Seismic-LDDPM is a latent DDPM pipeline for seismic impedance inversion. The pipeline takes a low-frequency impedance image (dipin) and a synthetic seismic record (record) and predicts the impedance image.

This repository includes:

  • Diffusers-format model components: vq_model, unet, scheduler, and condition_encoder.
  • SeismicImpInvLDDPMPipeline in codes/pipeline.py.
  • A complete Overthrust benchmark sample at data/Overthrust_trueimp.mat.
  • Root infer.py and supporting inference code under codes/.

Installation

git clone https://huggingface.co/mally-2000/saii-cldm-synthetic
cd saii-cldm-synthetic
pip install -r requirements.txt

Overthrust Evaluation

The Overthrust evaluation script is intentionally fixed to the bundled data/Overthrust_trueimp.mat.
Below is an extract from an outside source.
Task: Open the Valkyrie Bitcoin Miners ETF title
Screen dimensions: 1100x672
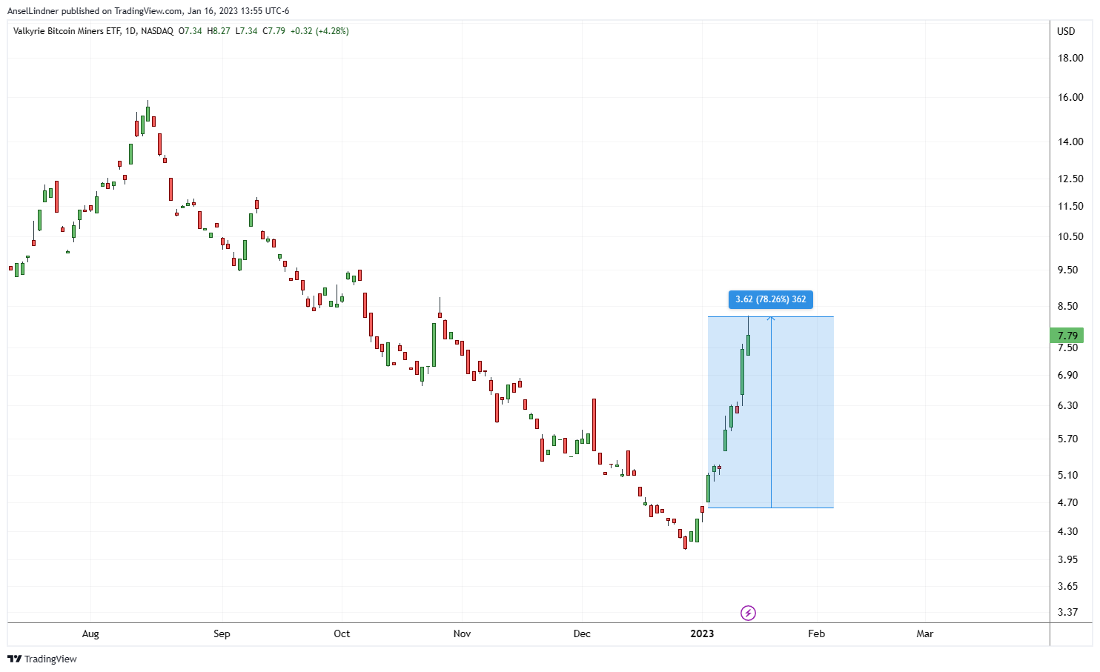Action: click(67, 31)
It cuts the full model into six 256 x 256 patches, synthesizes the seismic records and low-frequency impedance inputs, runs inference, stitches the six predictions back together, and computes the metrics.

python codes/eval_overthrust.py \
  --model . \
  --output outputs/overthrust \
  --num-inference-steps 1000

Outputs:

  • outputs/overthrust/full_target.npy
  • outputs/overthrust/full_prediction.npy
  • outputs/overthrust/full_reconstruction.npy
  • outputs/overthrust/comparison_impedance.png
  • outputs/overthrust/metrics_summary.json

Benchmark Result

Evaluated locally on the bundled Overthrust benchmark with 1000 DDPM steps, noise_snr=15, dipin_v=0.012, f0=30, phase=0, seed=1234, and patch indices [0, 1, 2, 3, 4, 5].
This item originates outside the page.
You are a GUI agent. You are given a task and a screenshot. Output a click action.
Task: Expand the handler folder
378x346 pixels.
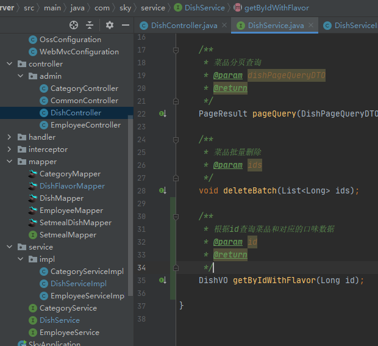pyautogui.click(x=9, y=137)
Space PSNR SSIM PCC RRE NMSE
Normalized 30.7698 0.9339 0.9963 0.0435 0.001894
Impedance 33.4413 0.9554 0.9957 0.0324 0.001050
VQ reconstruction 37.7954 0.9677 0.9983 0.0209 0.000435

Overthrust evaluation

Single-Sample Inference

For a single default Overthrust patch:

python infer.py

The script builds one Overthrust test sample internally, synthesizes the low-frequency impedance and seismic record, and saves prediction.npy, target.npy, and comparison.png under outputs/infer_LDDPM.

For SAII-CLDM model-driven sampling:

python infer.py CLDM

Python Usage

import torch
from codes.pipeline import SeismicImpInvLDDPMPipeline

pipe = SeismicImpInvLDDPMPipeline.from_pretrained(
    "mally-2000/saii-cldm-synthetic",
    torch_dtype=torch.float32,
    trust_remote_code=True,
).to("cuda")

result = pipe(
    dipin=dipin,      # torch.Tensor, BCHW
    record=record,    # torch.Tensor, BCHW
    num_inference_steps=1000,
    seed=1234,
)

prediction = result.impedance_samples

Notes

  • codes/dataset.py contains a lightweight SeismicBase and OverthrustTrueimpDataset; it does not depend on the original training repository's ldm.data.seisimic.
  • Synthetic record generation is seeded through the benchmark configuration so the published Overthrust evaluation is reproducible.
  • The bundled Overthrust file is used only as a compact benchmark input for reproducing this model's inference pipeline.